Emmanuel Macron s’inquiète d’un processus de décivilisation : à qui la faute ?

26 mai 2023 | France, Politique

Mercredi, en Conseil des ministres, Emmanuel Macron, évoquant les violences, « quelle que soit la cause », qui frappent notre pays, a parlé d’un « processus de décivilisation ». Aussitôt, le chœur des pleureuses a donné de sa grosse voix. Pour se désoler de ces violences ? Penses-tu ! Pour reprocher au président de la République l’usage de ce mot nauséabond. Le fils de Savonarole et de Torquemada – entendez Edwy Plenel – et quelques-uns de ses épigones y ont vu le signe d’une dérive fasciste du chef de l’État : en 2011, Renaud Camus a publié chez Fayard un essai intitulé Décivilisation. Si ce n’est pas une preuve ! Quand le vitrier propose à Edwy Plenel de « remplacer » sa fenêtre, Edwy Plenel le met-il dehors en le traitant de facho ? D’autant que le néologisme n’est pas de Renaud Camus mais du sociologue allemand Norbert Elias, dont les parents sont morts en camp de concentration. La reductio ad hitlerum va être compliquée, même si, dans ce domaine, on sait Mediapart capable de grandes prouesses.

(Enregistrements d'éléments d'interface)
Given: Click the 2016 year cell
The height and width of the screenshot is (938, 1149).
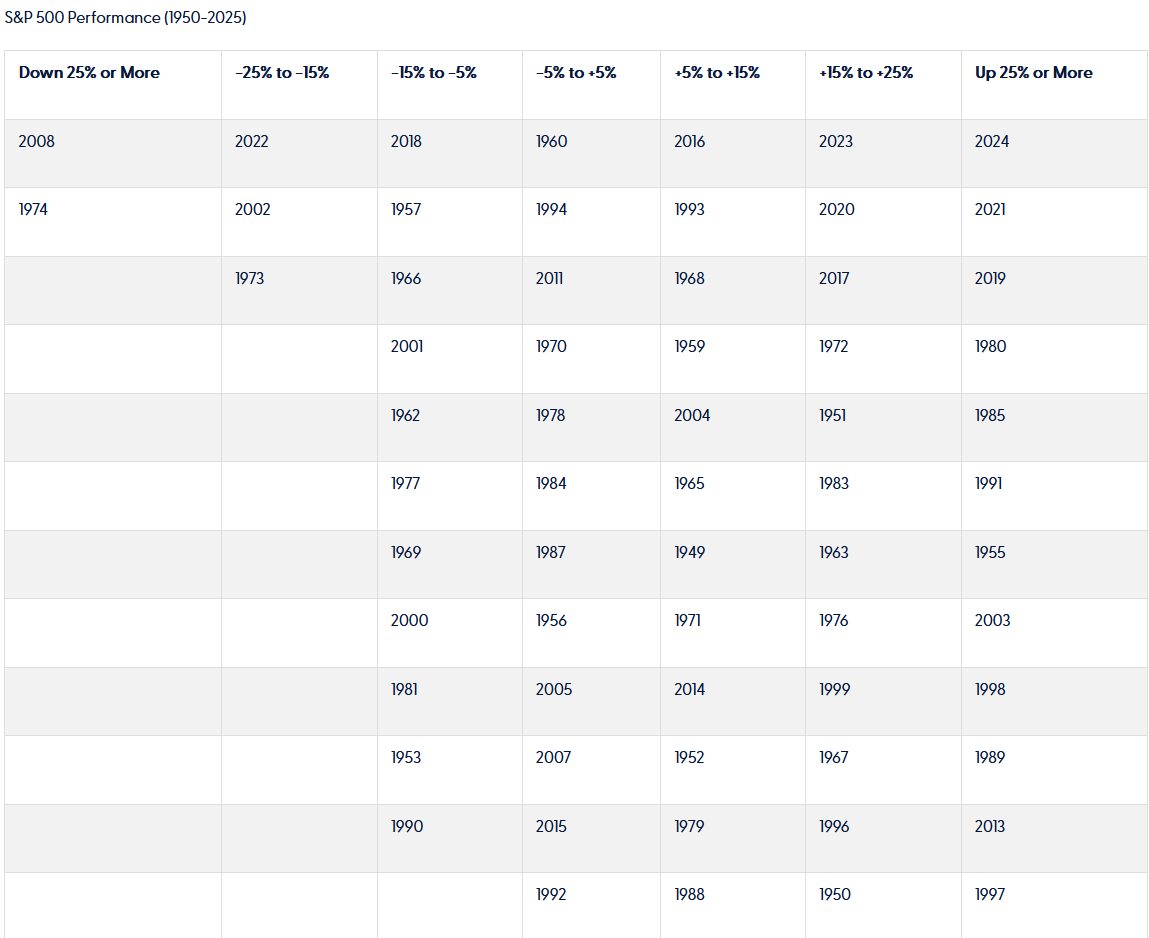Looking at the screenshot, I should coord(690,142).
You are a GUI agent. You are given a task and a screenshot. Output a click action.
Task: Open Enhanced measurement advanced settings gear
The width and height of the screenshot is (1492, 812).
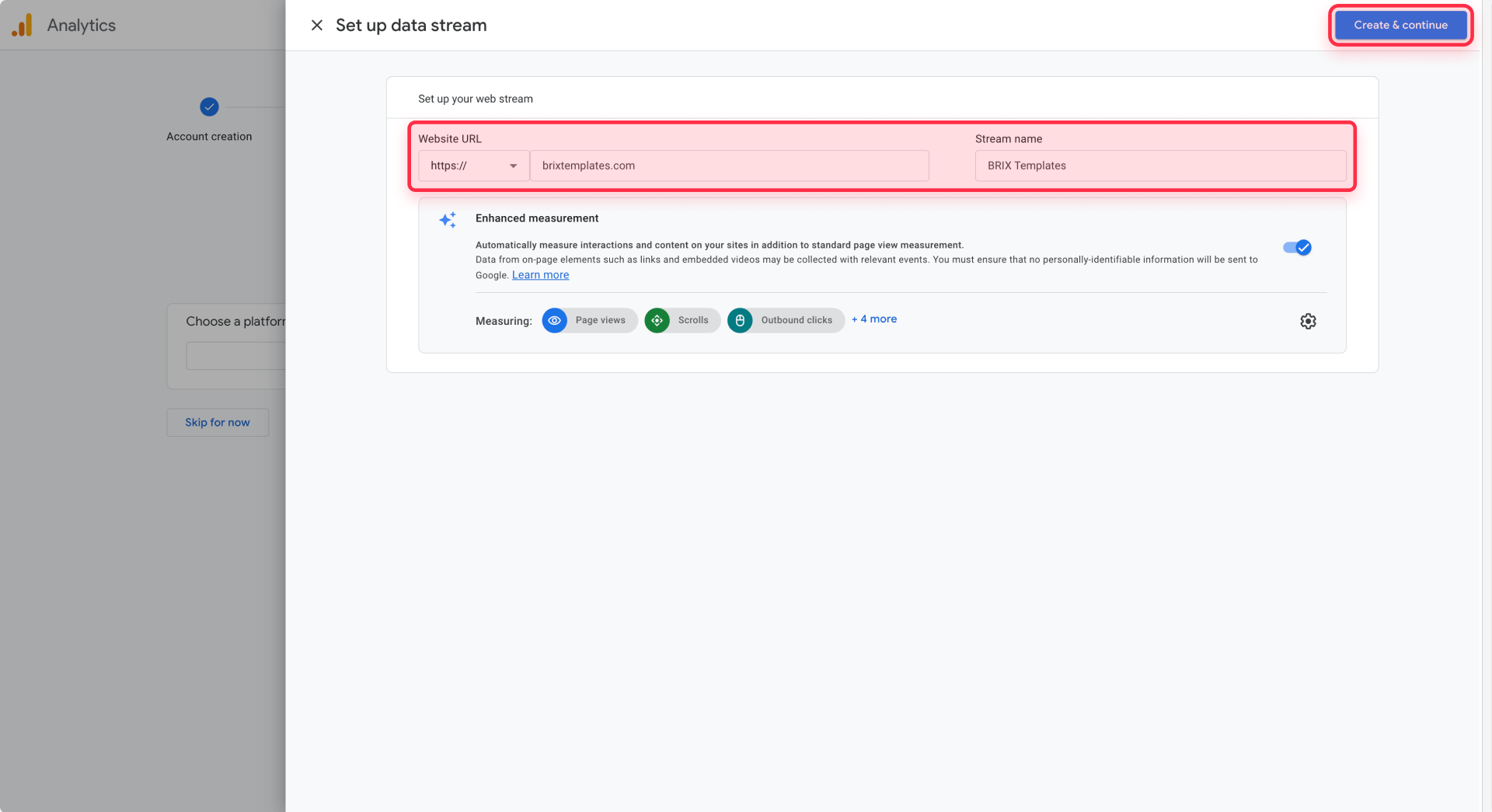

(Exercices)
a – Résumez en deux phrases l'article sur la décivilisation.
b – Écrivez la suite de l'article sur la décivilisation en reprenant après sa dernière phrase.
Les items n'ont aucun lien avec l'article sur la décivilisation.

(Réponses par exercice)
a – Après qu'Emmanuel Macron a évoqué en Conseil des ministres un « processus de décivilisation » à propos des violences qui frappent le pays, Edwy Plenel et quelques autres lui ont reproché ce mot et y ont vu le signe d'une dérive fasciste, car Renaud Camus a publié en 2011 un essai intitulé Décivilisation. L'article rétorque que ce néologisme vient en réalité du sociologue allemand Norbert Elias, dont les parents sont morts en camp de concentration.

b –
Le mot décivilisation – déjà utilisé notamment par David Lisnard et Bruno Retailleau bien avant Emmanuel Macron – est aussi fort que juste. Plus fort et plus juste qu’ensauvagement, car s’il désigne la même réalité, il décrit en plus une marche arrière : une régression morale. Le synonyme pourrait être un autre néologisme : « rensauvagement ». Retour à la loi du plus fort et du chacun pour soi. Foin de l’honneur et du respect. De la veuve et de l’orphelin. Les femmes et les enfants après. Ou jamais. Oui, c’était mieux avant. Quand nous étions civilisés.

Dans son œuvre « Sur le processus de civilisation », qui comprend deux volets – La Civilisation des mœurs (1975) et La Dynamique de l’Occident (1975), Norbert Elias explique que la civilisation occidentale s’est échafaudée autour de deux resserrements concomitants : la circonscription de la violence légitime autour d’un État solide, en mesure de la contenir et l’utiliser avec justice ; la contention des pulsions par un corset moral d’autocensure, s’exprimant par un formalisme fort dans les rapports sociaux. L’État est aujourd’hui faible, son monopole de la violence légitime est contesté, le corset moral a disparu, emporté par le reflux du christianisme et, par conséquent, de la conscience individuelle qu’il avait développée. Quant aux code de vie en société… les institutrices se font appeler Léa ou Stéphanie par les enfants (« Madame ? Mais je n’ai pas 80 ans ! »), les ministres écrivent des bouquins pornos, les Présidents font des galipettes dans l’herbe avec des youtubeurs et il n’y a guère que les croque-morts qui ne soient pas en jean, les mains dans les poches, lors des enterrements (avec peut-être le macchabée. Et encore).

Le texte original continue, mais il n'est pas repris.